Record set.
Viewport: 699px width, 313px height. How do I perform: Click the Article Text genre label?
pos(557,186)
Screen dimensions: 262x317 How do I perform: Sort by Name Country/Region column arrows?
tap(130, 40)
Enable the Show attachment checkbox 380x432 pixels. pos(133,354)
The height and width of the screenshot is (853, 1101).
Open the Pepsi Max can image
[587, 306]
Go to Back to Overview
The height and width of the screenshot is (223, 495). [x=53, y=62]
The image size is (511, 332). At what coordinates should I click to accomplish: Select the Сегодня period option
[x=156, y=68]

--

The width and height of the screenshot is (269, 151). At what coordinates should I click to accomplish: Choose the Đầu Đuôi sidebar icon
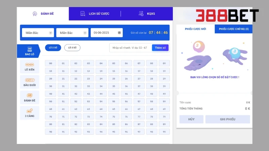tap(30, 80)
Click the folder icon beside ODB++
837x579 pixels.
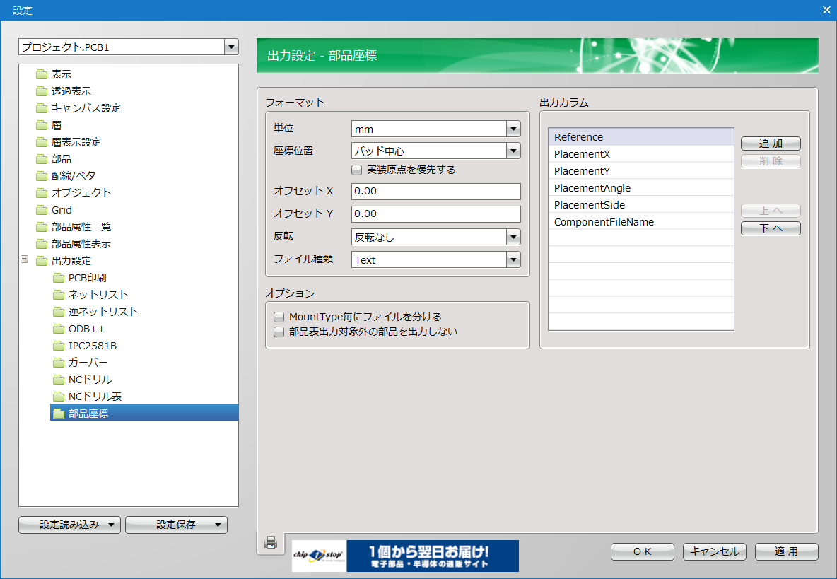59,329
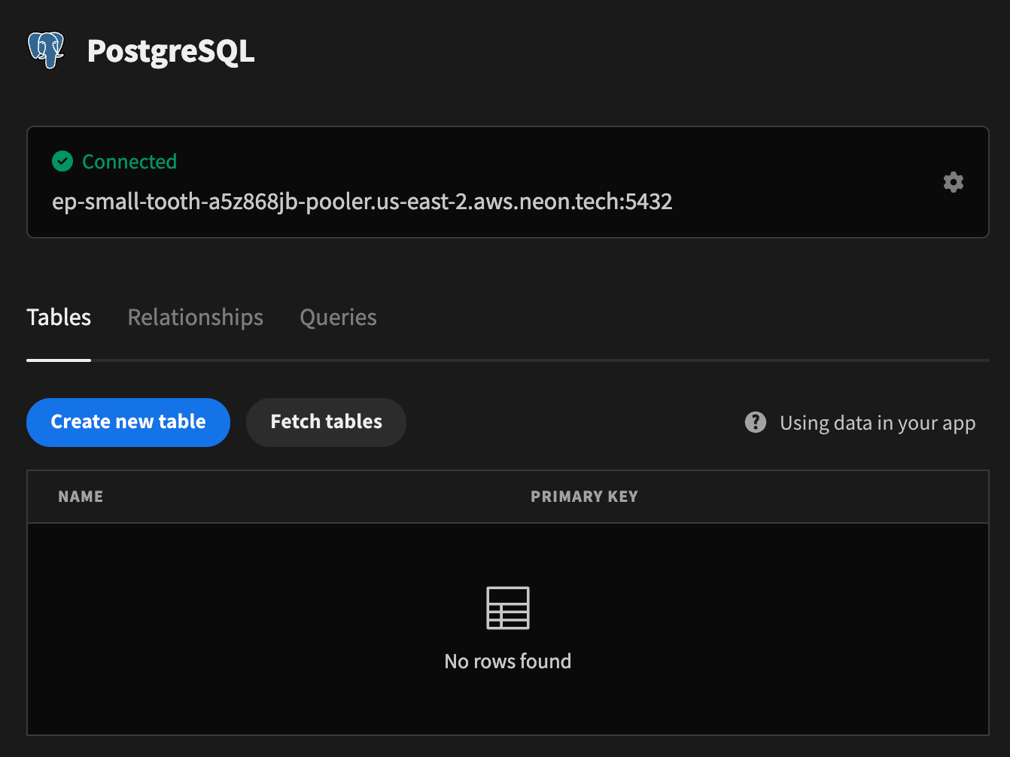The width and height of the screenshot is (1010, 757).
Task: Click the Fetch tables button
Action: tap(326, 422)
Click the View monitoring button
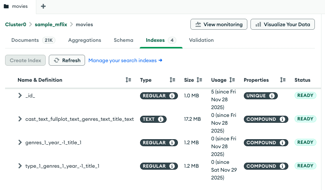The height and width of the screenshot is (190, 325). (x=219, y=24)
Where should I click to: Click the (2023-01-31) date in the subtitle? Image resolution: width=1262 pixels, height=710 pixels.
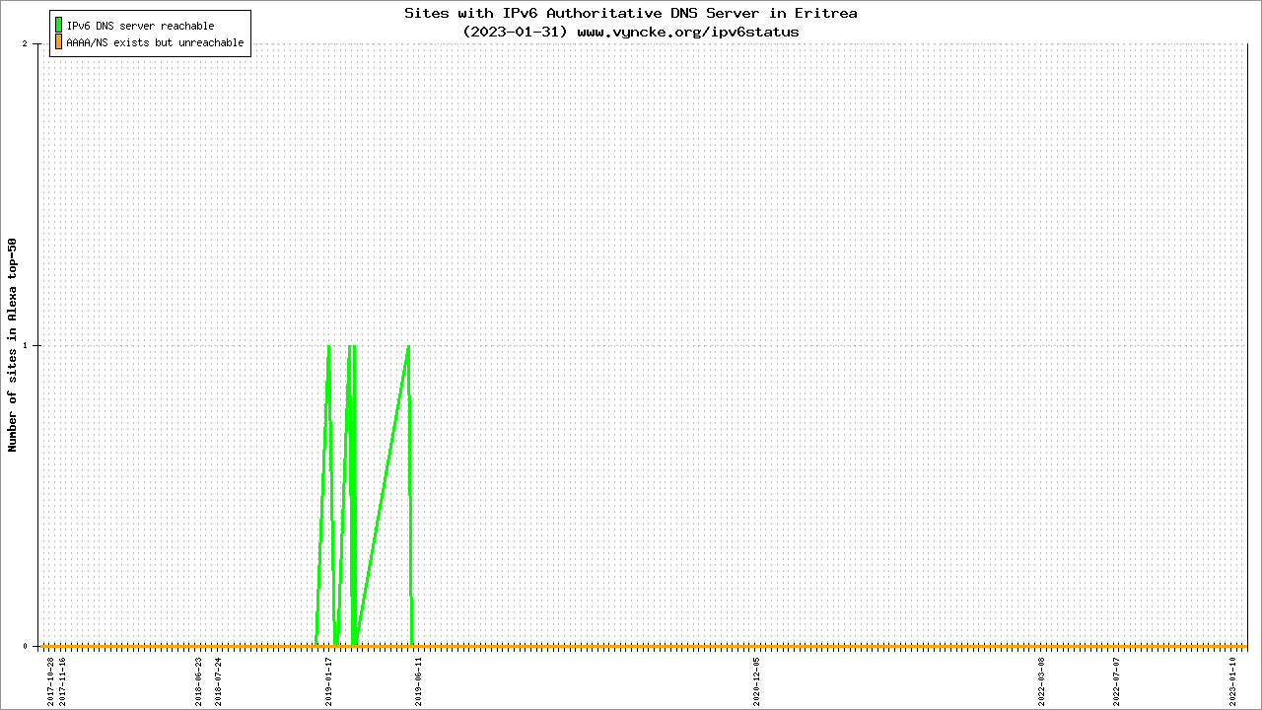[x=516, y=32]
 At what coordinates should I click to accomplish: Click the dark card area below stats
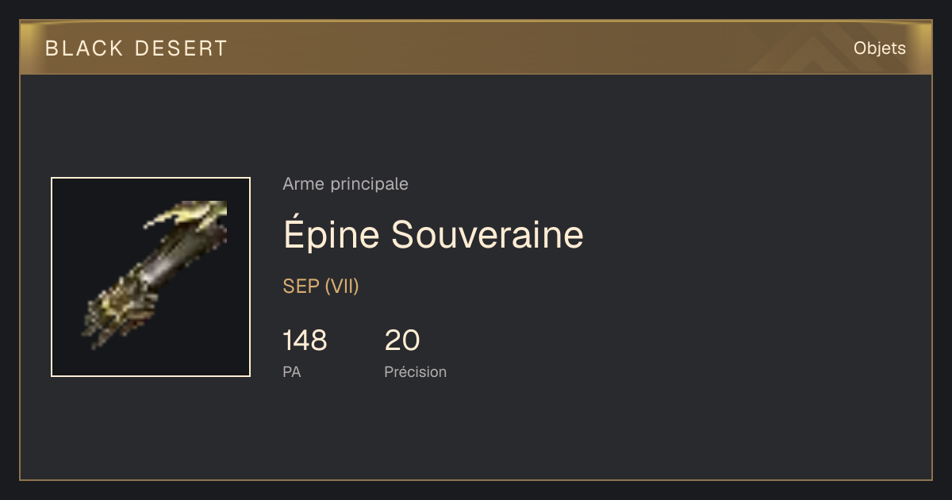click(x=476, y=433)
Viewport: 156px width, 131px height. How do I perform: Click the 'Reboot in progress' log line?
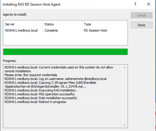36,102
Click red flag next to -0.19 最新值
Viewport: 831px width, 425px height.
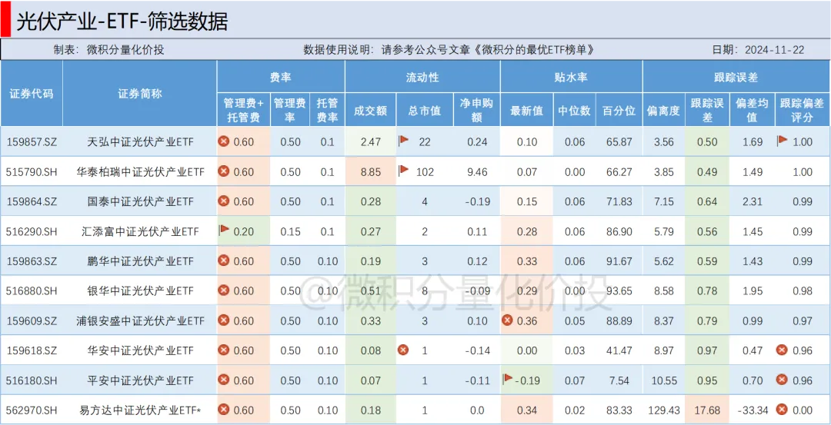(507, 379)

...

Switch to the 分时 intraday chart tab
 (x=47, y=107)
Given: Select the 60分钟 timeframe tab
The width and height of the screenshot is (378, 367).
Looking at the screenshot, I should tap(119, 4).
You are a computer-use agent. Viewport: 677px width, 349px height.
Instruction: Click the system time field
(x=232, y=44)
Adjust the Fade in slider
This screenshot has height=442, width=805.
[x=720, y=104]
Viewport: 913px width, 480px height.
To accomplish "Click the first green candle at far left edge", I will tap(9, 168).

Goal. Can you render the records from the line containing "The width and height of the screenshot is (269, 151)." through the line containing "tap(30, 80)" as a JSON list of strings, one string per line, skipping blank lines and leaving the pictures out?

Answer for the task.
[
  "The width and height of the screenshot is (269, 151). At what coordinates should I click to accomplish: Choose the Đầu Đuôi sidebar icon",
  "tap(30, 80)"
]